(Beginning of DATA EXCERPTS)
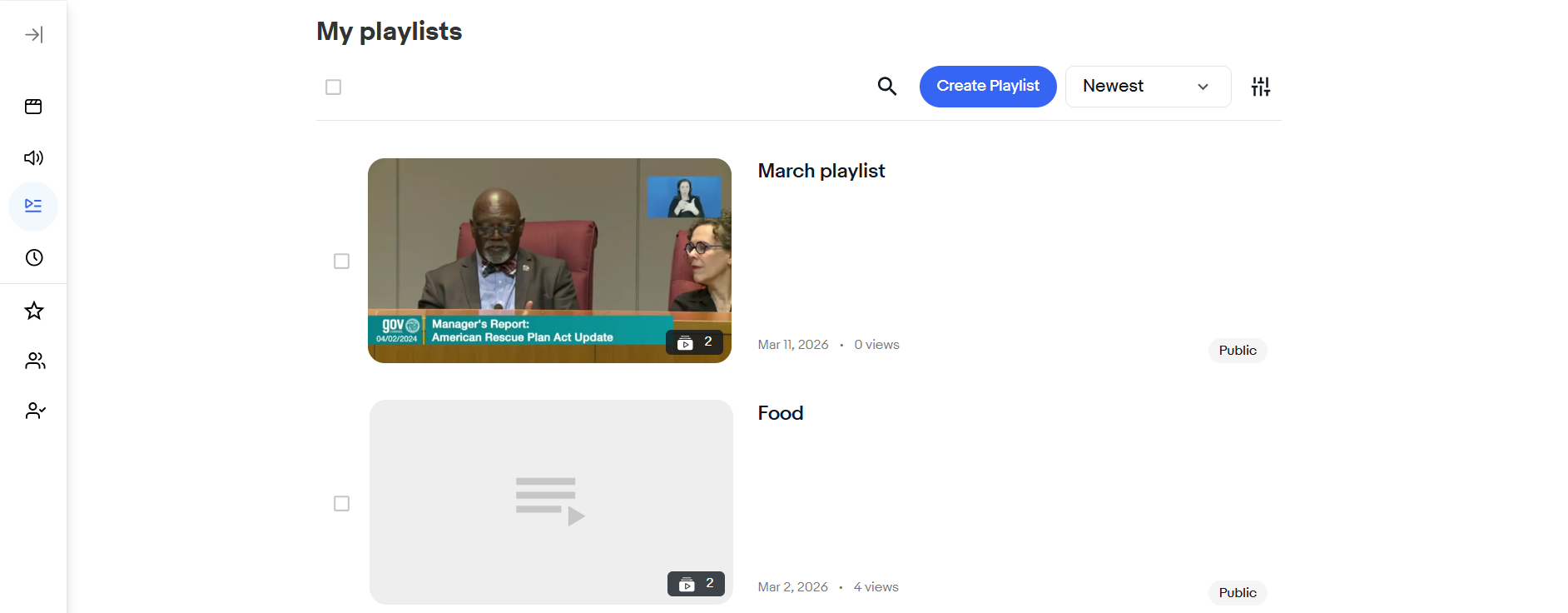Viewport: 1568px width, 613px height.
Task: Check the Food playlist checkbox
Action: click(341, 503)
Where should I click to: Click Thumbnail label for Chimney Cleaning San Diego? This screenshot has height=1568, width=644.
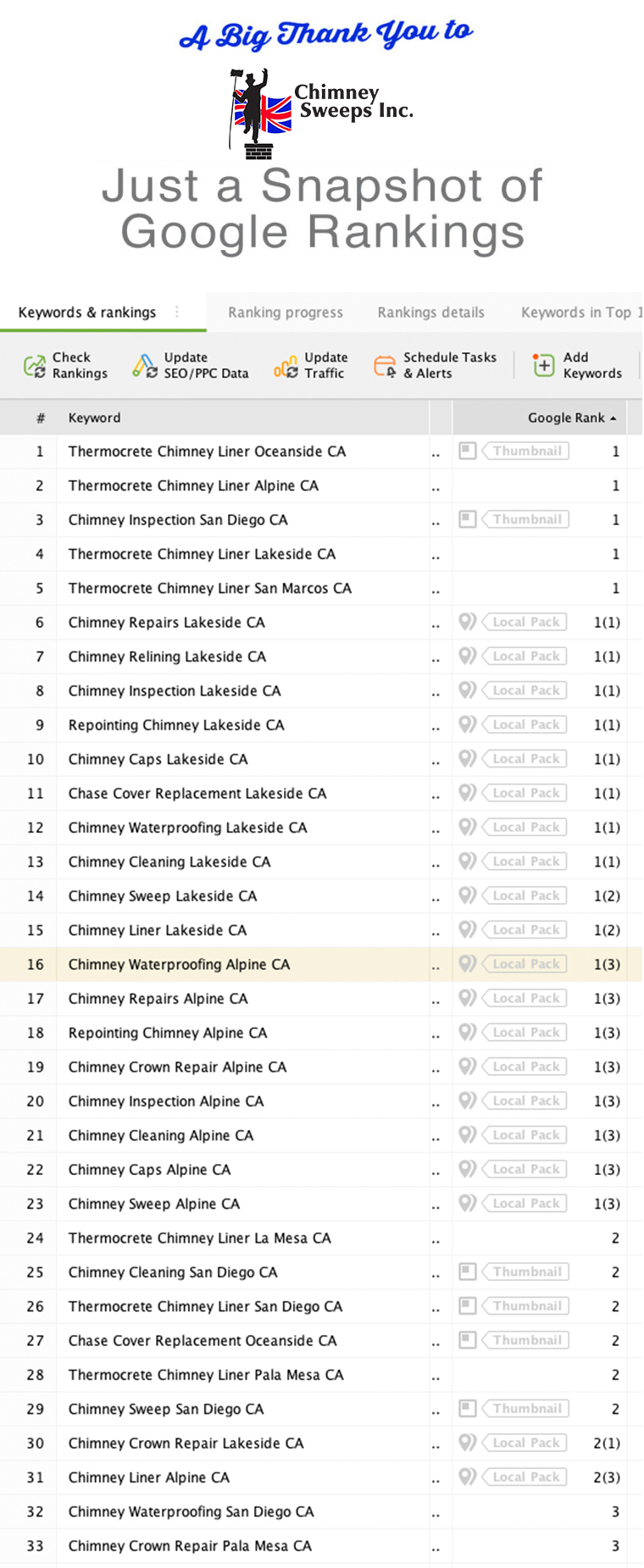526,1272
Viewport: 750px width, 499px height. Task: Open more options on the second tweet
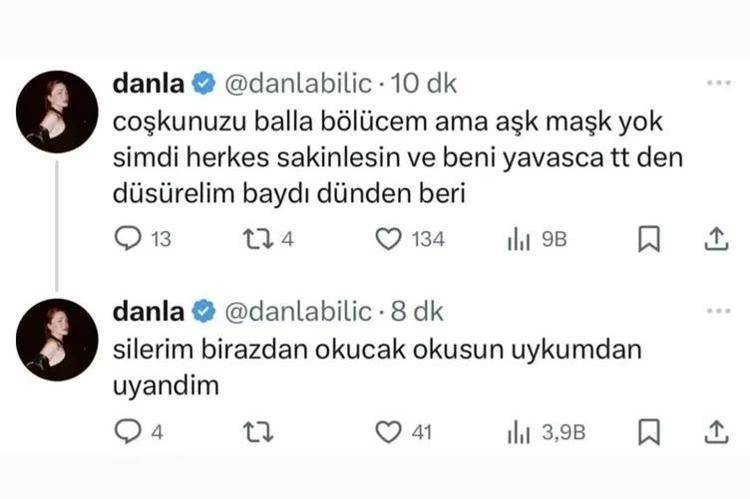click(718, 311)
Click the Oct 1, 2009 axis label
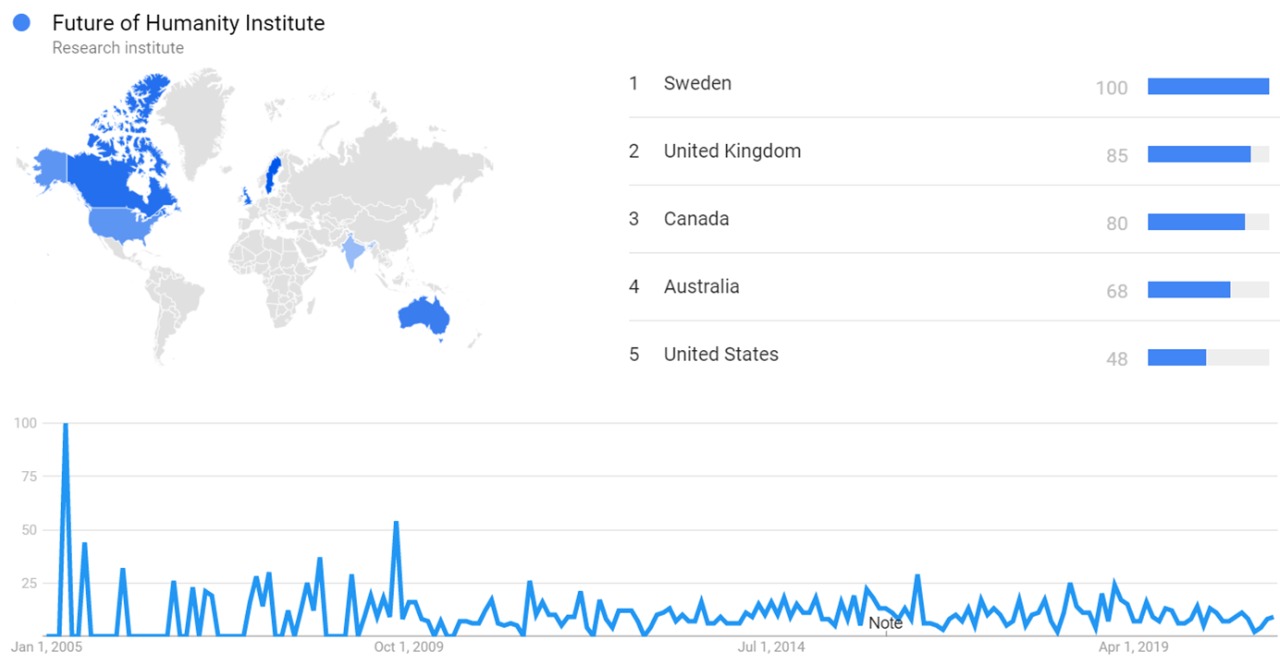1280x664 pixels. pyautogui.click(x=408, y=647)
(End of DATA EXCERPTS)
▶ [EXERCISE BRIEF]
Your copy should consist solely of the lines from the line containing "Viewport: 750px width, 499px" through the last line of the records above, reproduced exactly, with the pictures left out.

▶ [WRITTEN RESPONSE]
Viewport: 750px width, 499px height. Task: Open more options on the second tweet
click(718, 311)
Click the Oct 1, 2009 axis label
1280x664 pixels. pyautogui.click(x=408, y=647)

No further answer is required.